Prioridades de Mercadante

Na reta final do governo, o ministro Aloizio Mercadante, da Casa Civil, se empenha em apressar as concessões públicas ainda emperradas.

      Na reta final do governo, o ministro Aloizio Mercadante, da Casa Civil, se empenha em apressar as concessões públicas ainda emperradas. As prioridades do Planalto focam as ferrovias, os portos e as estradas. Esses setores encabeçam todas as listas dos gargalos que atrapalham o crescimento do País e servem de munição dos adversários na campanha eleitoral. Qualquer que seja o resultado das urnas, a presidenta Dilma Rousseff pretende chegar a dezembro com o máximo possível de obras encaminhadas. Afinal, ela foi eleita em 2010 com a promessa de promover um salto na infraestrutura do País.

ALOISIO MERCADANTE

Processo parado I

         O Tribunal Superior Eleitoral abriu no dia 19 de agosto a contagem de prazo para o Ministério Público se manifestar sobre a relatoria do processo de criação da Rede Sustentabilidade, o partido de Marina Silva. O caso estava parado desde outubro, quando o registro foi rejeitado, e só andou depois que Marina se tornou candidata a presidente.

Processo parado II

      A relatora do processo, ministra Laurita Vaz, deixou o TSE e, com isso, torna-se necessário indicar um substituto.  Foi de Laurita a decisão de que bastariam mais 50 mil assinaturas para o partido ser criado. Agora, se o novo relator quiser e o Ministério Público Eleitoral quiser, Marina terá de começar do zero a coleta de rubricas.

A HORA DE VENDER PEIXE

As relações entre Neca Setubal e o governo Lula

     A ligação entre Marina Silva e Maria Alice Setubal, herdeira do Itaú, entrou na mira da guerrilha virtual do PT como ponto fraco da ambientalista. Mas Neca, como é conhecida, recebeu do governo Lula mais de R$ 33 milhões. O dinheiro abasteceu o Centro de Estudos e Pesquisas em Educação, Cultura e Ação Comunitária (Cenpec), responsável por ações como a “Olimpíada de Língua Portuguesa”, apoiada por Aloizio Mercadante quando ministro da Educação.

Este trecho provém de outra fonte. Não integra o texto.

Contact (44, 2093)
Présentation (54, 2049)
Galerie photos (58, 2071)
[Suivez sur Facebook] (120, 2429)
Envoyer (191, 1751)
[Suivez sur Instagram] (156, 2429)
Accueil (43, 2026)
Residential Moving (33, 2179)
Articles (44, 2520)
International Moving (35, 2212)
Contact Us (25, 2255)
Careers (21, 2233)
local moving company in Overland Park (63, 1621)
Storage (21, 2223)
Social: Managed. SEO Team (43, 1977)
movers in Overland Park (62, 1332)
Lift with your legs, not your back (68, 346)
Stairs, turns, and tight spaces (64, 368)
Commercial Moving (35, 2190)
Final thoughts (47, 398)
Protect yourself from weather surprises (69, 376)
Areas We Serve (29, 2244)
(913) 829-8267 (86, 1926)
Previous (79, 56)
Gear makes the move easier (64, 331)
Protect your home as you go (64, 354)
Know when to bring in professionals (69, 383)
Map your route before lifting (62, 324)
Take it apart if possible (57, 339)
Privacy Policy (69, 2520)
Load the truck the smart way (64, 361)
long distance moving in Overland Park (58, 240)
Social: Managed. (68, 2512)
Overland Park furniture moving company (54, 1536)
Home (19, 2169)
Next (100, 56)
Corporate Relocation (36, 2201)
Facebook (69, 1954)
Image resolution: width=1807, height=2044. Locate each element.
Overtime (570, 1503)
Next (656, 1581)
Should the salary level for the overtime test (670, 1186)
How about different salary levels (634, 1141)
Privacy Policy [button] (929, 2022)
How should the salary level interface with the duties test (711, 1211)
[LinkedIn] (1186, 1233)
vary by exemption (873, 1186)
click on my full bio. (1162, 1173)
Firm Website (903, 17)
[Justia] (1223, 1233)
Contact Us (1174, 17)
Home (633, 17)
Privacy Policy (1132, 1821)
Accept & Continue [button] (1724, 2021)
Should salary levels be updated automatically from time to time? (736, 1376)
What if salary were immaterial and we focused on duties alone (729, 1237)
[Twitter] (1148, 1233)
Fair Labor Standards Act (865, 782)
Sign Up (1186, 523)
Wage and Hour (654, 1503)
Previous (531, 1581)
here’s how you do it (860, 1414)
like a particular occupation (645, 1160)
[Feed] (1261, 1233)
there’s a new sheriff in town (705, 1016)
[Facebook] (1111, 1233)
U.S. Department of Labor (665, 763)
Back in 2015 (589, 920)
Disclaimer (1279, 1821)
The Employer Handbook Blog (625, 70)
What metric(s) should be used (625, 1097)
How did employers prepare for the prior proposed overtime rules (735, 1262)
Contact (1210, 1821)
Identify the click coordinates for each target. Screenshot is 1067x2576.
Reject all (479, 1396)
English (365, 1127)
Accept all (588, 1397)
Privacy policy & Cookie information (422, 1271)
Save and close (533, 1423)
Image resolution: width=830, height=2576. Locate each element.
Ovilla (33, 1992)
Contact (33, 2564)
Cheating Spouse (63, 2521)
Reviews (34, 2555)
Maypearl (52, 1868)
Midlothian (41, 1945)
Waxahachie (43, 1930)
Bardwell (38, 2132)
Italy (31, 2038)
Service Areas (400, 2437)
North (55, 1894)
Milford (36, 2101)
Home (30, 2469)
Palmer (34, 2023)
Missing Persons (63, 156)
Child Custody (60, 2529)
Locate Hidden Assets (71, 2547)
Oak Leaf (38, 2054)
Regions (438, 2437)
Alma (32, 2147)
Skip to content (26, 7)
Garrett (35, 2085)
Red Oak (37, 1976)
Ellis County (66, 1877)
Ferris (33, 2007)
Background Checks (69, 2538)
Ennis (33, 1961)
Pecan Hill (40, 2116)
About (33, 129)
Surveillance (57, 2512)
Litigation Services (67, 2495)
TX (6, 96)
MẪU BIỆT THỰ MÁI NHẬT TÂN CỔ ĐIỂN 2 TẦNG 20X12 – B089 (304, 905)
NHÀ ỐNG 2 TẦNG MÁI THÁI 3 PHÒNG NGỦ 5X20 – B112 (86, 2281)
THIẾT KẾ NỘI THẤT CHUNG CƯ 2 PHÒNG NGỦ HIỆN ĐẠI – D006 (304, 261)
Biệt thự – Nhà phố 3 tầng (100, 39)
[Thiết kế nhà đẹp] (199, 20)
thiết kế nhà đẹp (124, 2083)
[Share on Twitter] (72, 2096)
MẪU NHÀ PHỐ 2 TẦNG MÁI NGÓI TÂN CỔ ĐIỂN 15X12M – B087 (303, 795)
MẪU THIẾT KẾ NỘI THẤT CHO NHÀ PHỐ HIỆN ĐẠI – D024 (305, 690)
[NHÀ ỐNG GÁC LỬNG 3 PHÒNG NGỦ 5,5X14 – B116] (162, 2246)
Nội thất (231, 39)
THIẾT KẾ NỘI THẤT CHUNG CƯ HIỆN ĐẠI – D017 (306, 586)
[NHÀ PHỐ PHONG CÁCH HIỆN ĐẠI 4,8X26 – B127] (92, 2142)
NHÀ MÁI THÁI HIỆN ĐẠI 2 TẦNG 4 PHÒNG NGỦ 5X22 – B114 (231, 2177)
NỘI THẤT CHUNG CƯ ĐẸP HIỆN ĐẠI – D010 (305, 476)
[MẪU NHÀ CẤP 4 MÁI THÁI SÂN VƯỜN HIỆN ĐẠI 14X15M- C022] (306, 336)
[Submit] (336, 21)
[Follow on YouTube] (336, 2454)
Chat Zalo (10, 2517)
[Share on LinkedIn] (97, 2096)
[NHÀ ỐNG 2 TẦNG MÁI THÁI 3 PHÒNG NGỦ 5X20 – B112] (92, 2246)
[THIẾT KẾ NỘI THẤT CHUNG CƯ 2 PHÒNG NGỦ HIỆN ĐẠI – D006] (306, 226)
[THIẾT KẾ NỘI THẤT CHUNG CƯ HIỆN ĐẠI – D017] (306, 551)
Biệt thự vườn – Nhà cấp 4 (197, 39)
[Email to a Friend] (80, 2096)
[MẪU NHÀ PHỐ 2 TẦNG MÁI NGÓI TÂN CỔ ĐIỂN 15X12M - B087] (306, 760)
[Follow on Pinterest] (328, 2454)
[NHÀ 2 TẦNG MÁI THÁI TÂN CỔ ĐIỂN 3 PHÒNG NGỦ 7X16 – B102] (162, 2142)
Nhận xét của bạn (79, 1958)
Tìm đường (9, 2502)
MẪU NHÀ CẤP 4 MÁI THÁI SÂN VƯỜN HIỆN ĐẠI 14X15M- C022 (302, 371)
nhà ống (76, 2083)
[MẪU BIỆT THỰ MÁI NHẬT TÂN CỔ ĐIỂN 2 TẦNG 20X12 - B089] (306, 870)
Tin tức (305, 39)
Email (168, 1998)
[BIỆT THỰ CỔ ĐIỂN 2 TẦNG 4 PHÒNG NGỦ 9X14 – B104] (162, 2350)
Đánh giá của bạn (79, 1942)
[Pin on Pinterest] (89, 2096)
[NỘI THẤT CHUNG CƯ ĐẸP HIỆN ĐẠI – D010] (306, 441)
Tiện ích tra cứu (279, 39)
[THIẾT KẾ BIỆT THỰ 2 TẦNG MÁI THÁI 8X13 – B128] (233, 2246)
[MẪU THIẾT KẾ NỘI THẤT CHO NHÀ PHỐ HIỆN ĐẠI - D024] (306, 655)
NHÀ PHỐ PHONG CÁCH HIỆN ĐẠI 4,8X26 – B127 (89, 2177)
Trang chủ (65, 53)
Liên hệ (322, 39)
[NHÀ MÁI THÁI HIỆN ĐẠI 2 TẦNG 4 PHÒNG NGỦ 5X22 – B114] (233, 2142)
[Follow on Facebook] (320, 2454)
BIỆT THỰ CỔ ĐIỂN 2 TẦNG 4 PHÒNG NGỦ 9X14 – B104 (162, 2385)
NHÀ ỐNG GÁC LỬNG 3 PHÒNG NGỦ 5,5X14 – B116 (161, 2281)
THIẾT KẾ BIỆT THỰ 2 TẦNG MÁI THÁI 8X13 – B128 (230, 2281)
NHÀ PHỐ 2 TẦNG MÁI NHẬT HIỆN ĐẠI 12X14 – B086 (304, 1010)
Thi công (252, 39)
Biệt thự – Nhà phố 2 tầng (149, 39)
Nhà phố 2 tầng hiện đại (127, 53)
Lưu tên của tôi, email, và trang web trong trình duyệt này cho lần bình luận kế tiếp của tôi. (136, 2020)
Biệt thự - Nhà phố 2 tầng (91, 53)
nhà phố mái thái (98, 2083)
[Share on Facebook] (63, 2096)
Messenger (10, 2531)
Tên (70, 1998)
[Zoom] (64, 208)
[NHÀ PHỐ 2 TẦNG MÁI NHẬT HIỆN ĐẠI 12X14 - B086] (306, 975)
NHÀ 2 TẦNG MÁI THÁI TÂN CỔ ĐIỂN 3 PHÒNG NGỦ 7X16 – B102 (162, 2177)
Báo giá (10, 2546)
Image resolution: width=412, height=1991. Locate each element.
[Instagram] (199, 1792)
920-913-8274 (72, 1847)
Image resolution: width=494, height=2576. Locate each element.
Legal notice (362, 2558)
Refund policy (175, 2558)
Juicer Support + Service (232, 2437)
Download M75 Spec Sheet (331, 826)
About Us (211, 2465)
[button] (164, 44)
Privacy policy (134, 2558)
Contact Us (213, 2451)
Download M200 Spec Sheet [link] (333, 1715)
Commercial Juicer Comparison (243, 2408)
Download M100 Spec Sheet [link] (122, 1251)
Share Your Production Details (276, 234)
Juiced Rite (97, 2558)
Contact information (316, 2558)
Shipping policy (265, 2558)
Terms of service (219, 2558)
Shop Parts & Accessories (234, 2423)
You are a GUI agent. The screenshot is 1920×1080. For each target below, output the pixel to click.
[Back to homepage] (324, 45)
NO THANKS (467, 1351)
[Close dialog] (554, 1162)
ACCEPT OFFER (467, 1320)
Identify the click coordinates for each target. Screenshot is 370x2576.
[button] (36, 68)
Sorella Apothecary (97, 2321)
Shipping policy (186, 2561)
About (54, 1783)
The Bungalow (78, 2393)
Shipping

De FHC, Neca obteve menos de R$ 400 mil.

Erro amistoso

     Durante o debate na Rede Bandeirantes, o candidato Aécio Neves (PSDB) disse que o atual governo concluiu 28 das 253 obras de mobilidade urbana do Programa de Aceleração do Crescimento (PAC). Logo depois do debate, assessores lembraram ao tucano que ele  errou os números em favor do governo. Na verdade, das 352 obras de mobilidade previstas, apenas 14 foram concluídas.

Depende das urnas

     Dois ministros do STF sondaram a presidenta Dilma Rousseff sobre quando pretende indicar o substituto de Joaquim Barbosa na Corte. Para ambos, a resposta foi a mesma. Se reeleita, a escolha será anunciada no próximo ano. Caso contrário, pode decidir ainda em novembro.